We’ve both been so tired lately, haven’t we? After all, the school year has started and with it, inevitably, the work. You’re juggling your numerous extracurriculars all at once, and though I only have my one I have my two big roles in it. Maybe this really is how third year college goes. Or maybe, as we like to joke about, it’s the old-ness of being 20.
At this point, it’s always so easy to just fall apart. There’s always the convenience of the excuse that you’re exhausted. You could always say that you’re occupied, or that maybe you could do it next time. This is the small crack in the wall that causes the foundation to crumble.
But you know what amazes me? It’s that we go the other way. I feel like we hold onto each other more strongly as the commitments pile on us. We’ve both had our moments of vulnerability with the academics and whatnot, but I appreciate these moments every single time. You see, with all the feelings and craziness, all the blatant honesty, I’m not afraid that you will judge me or love me any less. In fact, I’d like to think it grows even more. I have a piece of you, and you have mine.
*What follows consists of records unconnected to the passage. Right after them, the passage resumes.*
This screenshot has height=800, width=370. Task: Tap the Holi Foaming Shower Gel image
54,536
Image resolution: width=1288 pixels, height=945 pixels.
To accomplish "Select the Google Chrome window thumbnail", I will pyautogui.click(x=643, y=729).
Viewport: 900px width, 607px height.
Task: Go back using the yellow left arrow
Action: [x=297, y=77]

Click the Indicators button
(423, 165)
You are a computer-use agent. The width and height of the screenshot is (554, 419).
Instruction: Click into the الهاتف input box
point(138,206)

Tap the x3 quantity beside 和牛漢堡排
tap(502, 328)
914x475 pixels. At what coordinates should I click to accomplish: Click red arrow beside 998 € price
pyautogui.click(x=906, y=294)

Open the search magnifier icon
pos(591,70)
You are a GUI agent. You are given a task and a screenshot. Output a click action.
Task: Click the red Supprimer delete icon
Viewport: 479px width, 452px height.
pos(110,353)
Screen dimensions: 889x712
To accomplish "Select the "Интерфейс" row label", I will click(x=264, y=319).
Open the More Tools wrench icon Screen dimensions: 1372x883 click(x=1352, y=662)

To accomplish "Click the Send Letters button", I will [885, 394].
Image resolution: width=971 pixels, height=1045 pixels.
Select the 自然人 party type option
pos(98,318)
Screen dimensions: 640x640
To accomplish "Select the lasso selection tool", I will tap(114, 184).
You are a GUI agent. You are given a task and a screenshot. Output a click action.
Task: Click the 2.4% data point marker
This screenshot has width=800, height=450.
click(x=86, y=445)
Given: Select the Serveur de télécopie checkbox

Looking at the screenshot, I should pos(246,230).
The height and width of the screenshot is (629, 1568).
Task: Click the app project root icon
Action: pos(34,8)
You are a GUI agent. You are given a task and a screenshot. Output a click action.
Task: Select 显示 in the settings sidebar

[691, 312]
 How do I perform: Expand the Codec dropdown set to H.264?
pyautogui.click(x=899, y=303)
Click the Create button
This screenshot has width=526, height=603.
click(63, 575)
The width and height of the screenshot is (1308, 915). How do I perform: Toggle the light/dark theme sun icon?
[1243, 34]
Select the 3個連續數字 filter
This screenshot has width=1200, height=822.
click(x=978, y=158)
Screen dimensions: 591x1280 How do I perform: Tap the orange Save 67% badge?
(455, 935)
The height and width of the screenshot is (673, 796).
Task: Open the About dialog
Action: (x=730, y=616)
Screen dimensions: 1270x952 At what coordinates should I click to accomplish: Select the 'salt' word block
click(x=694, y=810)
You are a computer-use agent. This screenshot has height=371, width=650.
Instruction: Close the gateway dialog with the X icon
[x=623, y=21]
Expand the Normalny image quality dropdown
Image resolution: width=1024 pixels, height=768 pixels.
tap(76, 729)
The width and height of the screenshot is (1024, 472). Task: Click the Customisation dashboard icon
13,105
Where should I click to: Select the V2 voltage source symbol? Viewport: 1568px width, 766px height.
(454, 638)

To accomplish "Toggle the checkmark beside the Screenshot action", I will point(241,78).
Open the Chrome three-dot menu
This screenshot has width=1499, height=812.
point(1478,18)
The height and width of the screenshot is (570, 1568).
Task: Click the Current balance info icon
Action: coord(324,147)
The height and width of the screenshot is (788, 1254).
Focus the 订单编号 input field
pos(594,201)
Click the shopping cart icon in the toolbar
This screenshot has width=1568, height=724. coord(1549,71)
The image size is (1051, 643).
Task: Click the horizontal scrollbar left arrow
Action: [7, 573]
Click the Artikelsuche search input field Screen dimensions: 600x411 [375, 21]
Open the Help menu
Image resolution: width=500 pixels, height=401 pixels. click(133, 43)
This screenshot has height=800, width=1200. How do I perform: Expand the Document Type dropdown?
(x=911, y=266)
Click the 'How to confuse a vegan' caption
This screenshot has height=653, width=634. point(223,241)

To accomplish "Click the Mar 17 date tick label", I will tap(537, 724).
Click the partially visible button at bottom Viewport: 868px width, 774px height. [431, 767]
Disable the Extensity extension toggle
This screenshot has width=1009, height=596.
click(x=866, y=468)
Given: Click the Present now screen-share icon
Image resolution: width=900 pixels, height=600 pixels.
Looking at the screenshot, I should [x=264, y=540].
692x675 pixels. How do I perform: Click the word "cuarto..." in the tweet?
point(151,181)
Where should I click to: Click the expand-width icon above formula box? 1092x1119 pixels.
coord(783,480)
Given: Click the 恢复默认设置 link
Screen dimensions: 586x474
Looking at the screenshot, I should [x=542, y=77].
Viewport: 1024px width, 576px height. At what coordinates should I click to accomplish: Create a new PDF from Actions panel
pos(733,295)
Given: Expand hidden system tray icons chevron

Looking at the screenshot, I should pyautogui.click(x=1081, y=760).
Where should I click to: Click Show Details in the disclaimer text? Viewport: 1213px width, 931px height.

Not seeing you as much makes my love for you stronger. It’s a hunger for the whole of you, the deepest kind of need. I know I have my limitations, and I’m sorry that I can’t always be there physically. But I pray that you understand, because my patience for you goes to no end.
Our life together right now is not like before. There are no more three-hour breaks; there are fewer moments to steal. But I’m not counting, because I’m lost indefinitely whenever you get to hold me close. I look in your eyes, and there is no time— there is only you, and I love you.